**Try it:** Please output every entry below precisely as written.
[Data under study]
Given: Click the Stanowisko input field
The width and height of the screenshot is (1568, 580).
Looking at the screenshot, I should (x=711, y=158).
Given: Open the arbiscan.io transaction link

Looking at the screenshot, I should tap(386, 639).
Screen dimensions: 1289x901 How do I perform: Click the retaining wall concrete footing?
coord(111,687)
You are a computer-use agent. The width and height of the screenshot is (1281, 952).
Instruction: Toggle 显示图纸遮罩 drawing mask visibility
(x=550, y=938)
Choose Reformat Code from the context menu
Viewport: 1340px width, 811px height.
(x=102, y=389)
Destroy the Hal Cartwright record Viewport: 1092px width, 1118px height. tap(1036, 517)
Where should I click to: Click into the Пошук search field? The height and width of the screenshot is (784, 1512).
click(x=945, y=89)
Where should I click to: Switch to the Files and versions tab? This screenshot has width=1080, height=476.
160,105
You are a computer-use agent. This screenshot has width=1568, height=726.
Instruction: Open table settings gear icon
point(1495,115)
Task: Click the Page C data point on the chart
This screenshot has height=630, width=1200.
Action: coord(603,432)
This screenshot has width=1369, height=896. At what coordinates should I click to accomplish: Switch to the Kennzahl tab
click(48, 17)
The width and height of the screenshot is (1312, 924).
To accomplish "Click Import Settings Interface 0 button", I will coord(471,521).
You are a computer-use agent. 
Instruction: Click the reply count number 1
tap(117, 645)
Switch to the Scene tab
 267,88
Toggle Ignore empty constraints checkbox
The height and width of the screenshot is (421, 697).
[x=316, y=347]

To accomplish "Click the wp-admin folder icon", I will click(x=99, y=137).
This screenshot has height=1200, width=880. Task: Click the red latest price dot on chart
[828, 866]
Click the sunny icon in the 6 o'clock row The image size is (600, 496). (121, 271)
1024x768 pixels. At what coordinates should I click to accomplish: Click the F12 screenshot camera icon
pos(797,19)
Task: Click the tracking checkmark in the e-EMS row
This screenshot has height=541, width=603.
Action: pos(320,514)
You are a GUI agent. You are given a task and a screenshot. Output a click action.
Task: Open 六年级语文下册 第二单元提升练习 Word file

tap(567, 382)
[/Data under study]
**Answer for this exercise:**
Given: Click the Stanowisko input field
The width and height of the screenshot is (1568, 580).
Looking at the screenshot, I should (x=711, y=158).
Given: Open the arbiscan.io transaction link

Looking at the screenshot, I should tap(386, 639).
Screen dimensions: 1289x901 How do I perform: Click the retaining wall concrete footing?
coord(111,687)
You are a computer-use agent. The width and height of the screenshot is (1281, 952).
Instruction: Toggle 显示图纸遮罩 drawing mask visibility
(x=550, y=938)
Choose Reformat Code from the context menu
Viewport: 1340px width, 811px height.
(x=102, y=389)
Destroy the Hal Cartwright record Viewport: 1092px width, 1118px height. tap(1036, 517)
Where should I click to: Click into the Пошук search field? The height and width of the screenshot is (784, 1512).
click(x=945, y=89)
Where should I click to: Switch to the Files and versions tab? This screenshot has width=1080, height=476.
160,105
You are a computer-use agent. This screenshot has width=1568, height=726.
Instruction: Open table settings gear icon
point(1495,115)
Task: Click the Page C data point on the chart
This screenshot has height=630, width=1200.
Action: coord(603,432)
This screenshot has width=1369, height=896. At what coordinates should I click to accomplish: Switch to the Kennzahl tab
click(48, 17)
The width and height of the screenshot is (1312, 924).
To accomplish "Click Import Settings Interface 0 button", I will coord(471,521).
You are a computer-use agent. 
Instruction: Click the reply count number 1
tap(117, 645)
Switch to the Scene tab
 267,88
Toggle Ignore empty constraints checkbox
The height and width of the screenshot is (421, 697).
[x=316, y=347]

To accomplish "Click the wp-admin folder icon", I will click(x=99, y=137).
This screenshot has height=1200, width=880. Task: Click the red latest price dot on chart
[828, 866]
Click the sunny icon in the 6 o'clock row The image size is (600, 496). (121, 271)
1024x768 pixels. At what coordinates should I click to accomplish: Click the F12 screenshot camera icon
pos(797,19)
Task: Click the tracking checkmark in the e-EMS row
This screenshot has height=541, width=603.
Action: pos(320,514)
You are a GUI agent. You are given a task and a screenshot. Output a click action.
Task: Open 六年级语文下册 第二单元提升练习 Word file

tap(567, 382)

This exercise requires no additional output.